What we have to do is get over this fantasy that runners should train in hopes that some day they will become champions when they become "older"! What a great way to stunt any type of competitive fire that may be there in the first place. Now , I am not saying that we should make heros & champions out of little kids but I do believe we need to start only awarding the very best at every race & stop with this non-sense of awarding every runner in the field a prize. Not everyone is going to be the winner. Last time I looked the winner was a singular person that crosses first.
Train hard in high-school & college if you want, pay your dues, take your licks, collect your wins & your loses, move up or face reality that everyone will not become the gold medalist!! That's OK, there will always be more losers than winners, that's the reason that Olympic gold medalist are celebrated like they are, they are what we are not...truly WINNERS!

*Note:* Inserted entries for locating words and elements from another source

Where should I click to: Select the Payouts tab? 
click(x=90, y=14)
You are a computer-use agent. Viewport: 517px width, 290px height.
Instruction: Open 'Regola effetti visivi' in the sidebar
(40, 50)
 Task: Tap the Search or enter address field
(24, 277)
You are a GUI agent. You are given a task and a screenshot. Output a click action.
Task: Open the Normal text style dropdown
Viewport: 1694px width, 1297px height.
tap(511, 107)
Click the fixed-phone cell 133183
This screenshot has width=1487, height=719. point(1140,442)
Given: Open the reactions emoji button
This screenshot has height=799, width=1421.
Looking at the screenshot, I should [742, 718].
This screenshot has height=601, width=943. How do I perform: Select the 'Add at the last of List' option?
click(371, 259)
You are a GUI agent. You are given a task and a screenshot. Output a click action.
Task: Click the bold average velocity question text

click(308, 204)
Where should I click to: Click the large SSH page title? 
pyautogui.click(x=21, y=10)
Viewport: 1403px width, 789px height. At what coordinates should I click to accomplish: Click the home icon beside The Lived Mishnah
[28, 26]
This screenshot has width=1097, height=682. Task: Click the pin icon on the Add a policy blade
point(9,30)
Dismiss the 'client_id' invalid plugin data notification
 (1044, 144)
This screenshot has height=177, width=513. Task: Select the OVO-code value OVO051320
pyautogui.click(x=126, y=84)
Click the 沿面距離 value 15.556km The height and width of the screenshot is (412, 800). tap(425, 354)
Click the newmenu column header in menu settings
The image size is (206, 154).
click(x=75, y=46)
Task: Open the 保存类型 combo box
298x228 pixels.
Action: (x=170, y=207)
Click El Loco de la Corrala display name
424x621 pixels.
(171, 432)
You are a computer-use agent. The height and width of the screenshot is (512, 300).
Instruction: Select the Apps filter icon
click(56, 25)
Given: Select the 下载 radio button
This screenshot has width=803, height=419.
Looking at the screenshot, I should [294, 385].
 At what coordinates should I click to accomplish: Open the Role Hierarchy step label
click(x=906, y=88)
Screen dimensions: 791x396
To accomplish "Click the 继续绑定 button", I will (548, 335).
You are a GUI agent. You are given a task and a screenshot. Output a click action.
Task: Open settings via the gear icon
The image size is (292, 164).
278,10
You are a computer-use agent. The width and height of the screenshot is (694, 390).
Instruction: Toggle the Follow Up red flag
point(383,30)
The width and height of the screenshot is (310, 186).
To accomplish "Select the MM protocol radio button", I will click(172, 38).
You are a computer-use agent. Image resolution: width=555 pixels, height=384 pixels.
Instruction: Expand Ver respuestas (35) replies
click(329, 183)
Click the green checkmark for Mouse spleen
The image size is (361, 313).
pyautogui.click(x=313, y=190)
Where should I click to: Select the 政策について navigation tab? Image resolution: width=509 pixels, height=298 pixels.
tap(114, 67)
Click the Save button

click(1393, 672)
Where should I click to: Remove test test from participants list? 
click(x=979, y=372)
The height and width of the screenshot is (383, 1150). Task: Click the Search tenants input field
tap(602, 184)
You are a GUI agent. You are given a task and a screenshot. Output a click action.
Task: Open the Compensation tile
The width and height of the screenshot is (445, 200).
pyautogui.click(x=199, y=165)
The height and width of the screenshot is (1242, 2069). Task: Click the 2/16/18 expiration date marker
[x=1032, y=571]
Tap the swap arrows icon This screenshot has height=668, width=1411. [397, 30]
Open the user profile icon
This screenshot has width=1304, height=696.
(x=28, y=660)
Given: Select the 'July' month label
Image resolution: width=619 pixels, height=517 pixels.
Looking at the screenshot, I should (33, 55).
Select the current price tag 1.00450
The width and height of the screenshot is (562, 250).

How much high tech shit do we need in front of our young people & they still lose to the least high tech nations? Most of these Kenyan runners that hit the top are in their 20's, if I were to take a stab at their median age I would have to say that age would be 25, or 26 years old. Mean while we (USA) want to make hero's out of antique athletes such as Rodgers, Shorter, Scott, & any other runners past the age of 35. Why should we try to keep digging up the past heros to put in front of the American people? The High School programs have for the most part failed our young runners. Why are we afraid to have our young men & women train at the edge that is required to produce the type of competitive athlete that once received the accolades of the nation. I guess that Jim Ryun should have waited to run fast? 3:51.1 that speaks for itself.
Do we really want a team of guys that are more worried about their new babies, their new wives, all of their aches & pains, oh ya their 7-6 high tech, high stress careers,.... than bettering their fellow team-mates, or their previous best times, or better yet setting WR's & hammering the freakin' Kenyans' at what is their playground.
Olympic U.S. swimming has a training philosophy that if your good you keep going a few more months or a few more years to the next Games. That's it period. The reason that we don't have any champions at the world class level in running is that the young athletes are not at the same level that they once were in the past coming out of high school & college. We are not prepared for a few years to put off the career & family, train hard & just plain go for it. Just do it, as Nike says! Then get out if their not one of the best, period! Hard training is what brings this about.